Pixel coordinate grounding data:
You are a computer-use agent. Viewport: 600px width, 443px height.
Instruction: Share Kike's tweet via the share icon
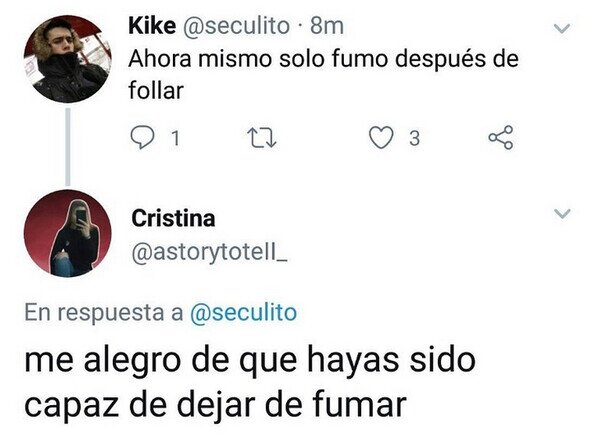tap(501, 137)
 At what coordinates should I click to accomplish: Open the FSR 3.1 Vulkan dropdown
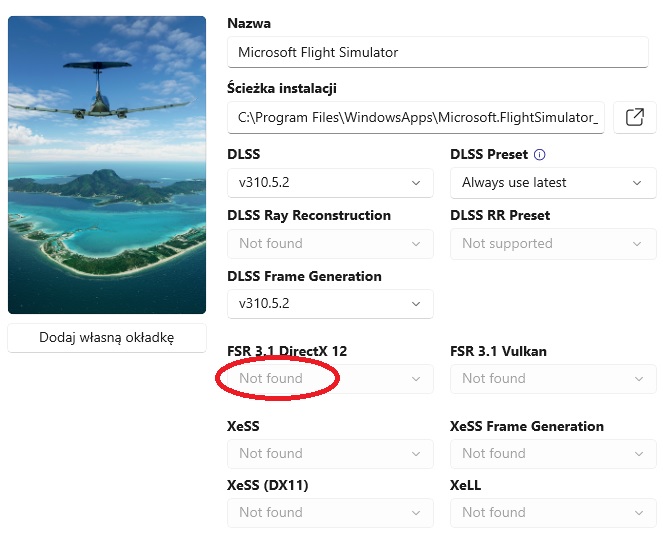(x=553, y=379)
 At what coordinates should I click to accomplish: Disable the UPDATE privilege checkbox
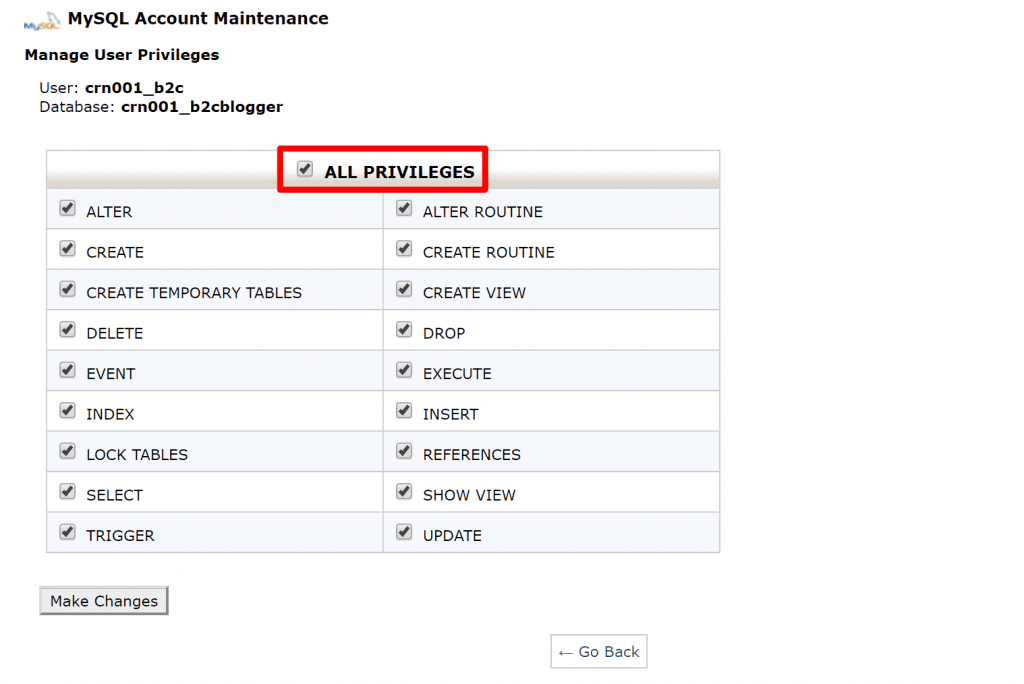[404, 532]
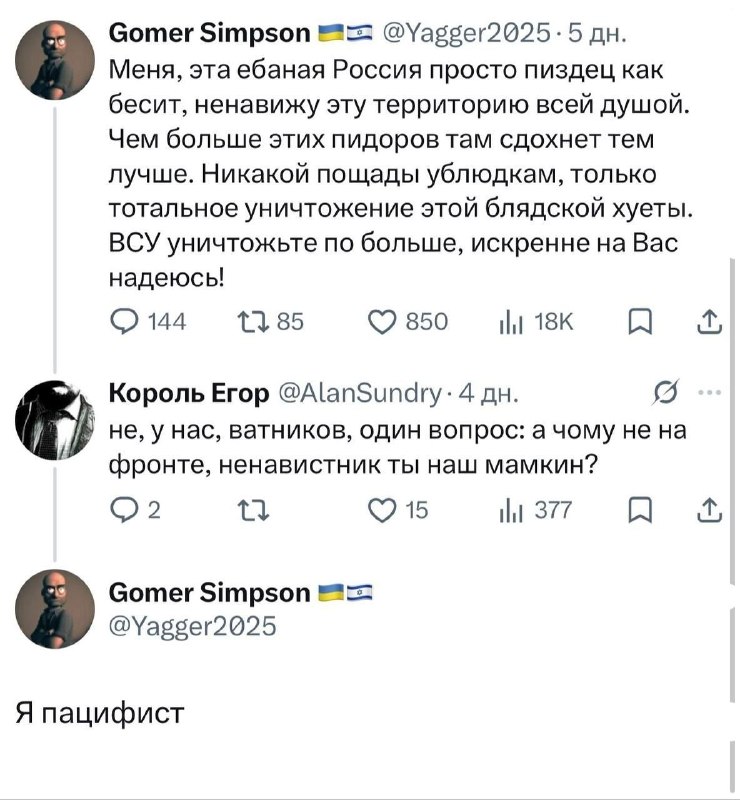View analytics of reply showing 377 views
740x800 pixels.
pos(536,510)
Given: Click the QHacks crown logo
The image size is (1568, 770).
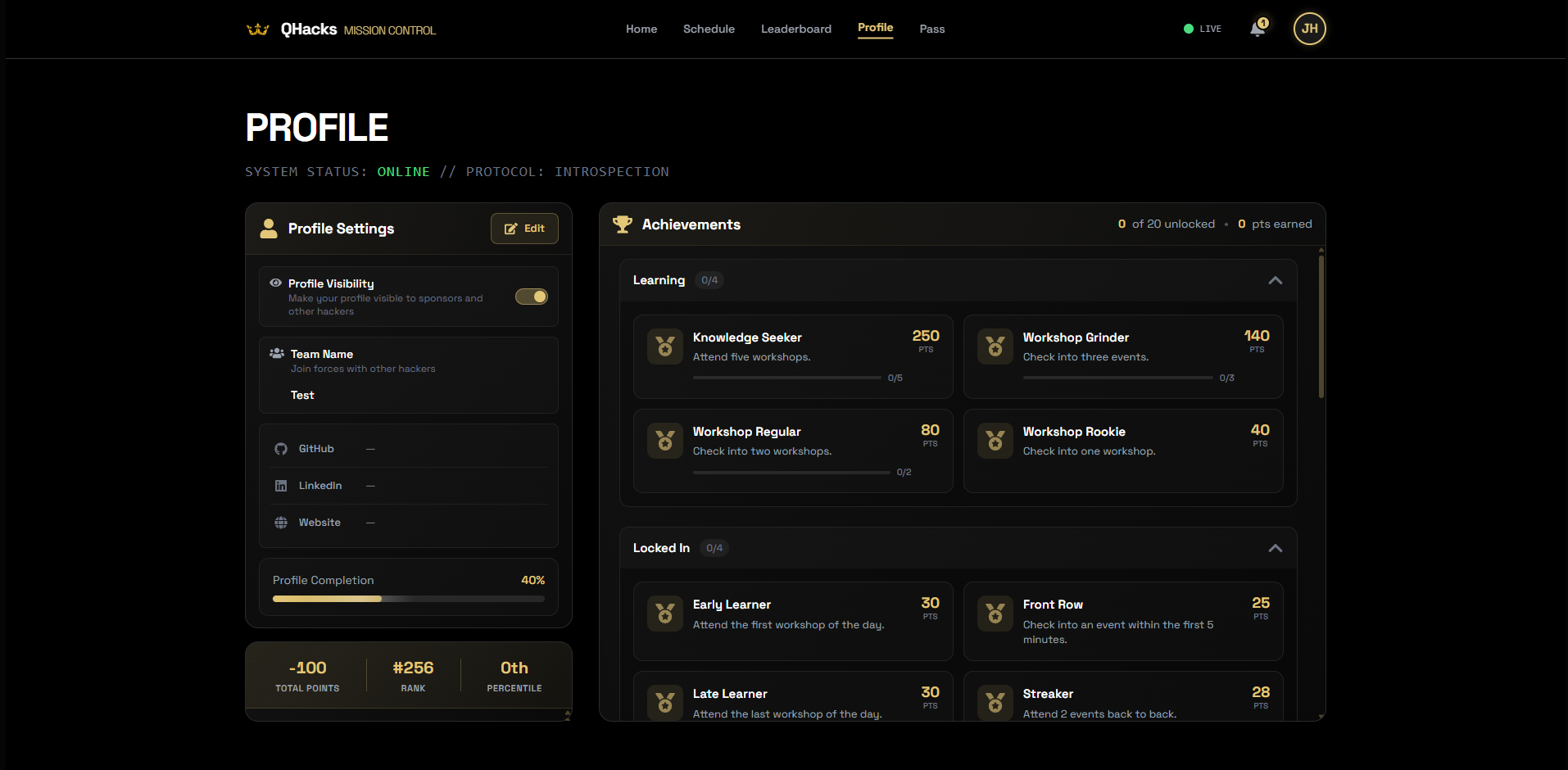Looking at the screenshot, I should [257, 29].
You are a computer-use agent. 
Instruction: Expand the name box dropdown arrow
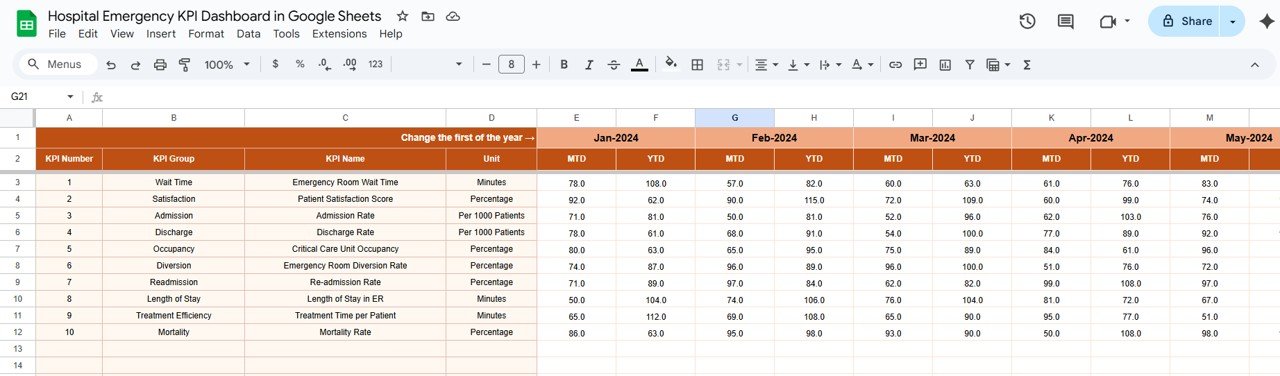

TASK OBJECTIVE
All of the entries must be reproduced exactly, with no pictures kept.

TASK ANSWER
You are a computer-use agent. Viewport: 600px width, 443px height.
Instruction: Share Kike's tweet via the share icon
tap(501, 137)
 At what coordinates should I click to accomplish: Open the FSR 3.1 Vulkan dropdown
(x=553, y=379)
 At what coordinates should I click to accomplish: Disable the UPDATE privilege checkbox
[404, 532]
View analytics of reply showing 377 views
740x800 pixels.
pos(536,510)
Given: Click the QHacks crown logo
The image size is (1568, 770).
Looking at the screenshot, I should [257, 29].
You are a computer-use agent. 
Instruction: Expand the name box dropdown arrow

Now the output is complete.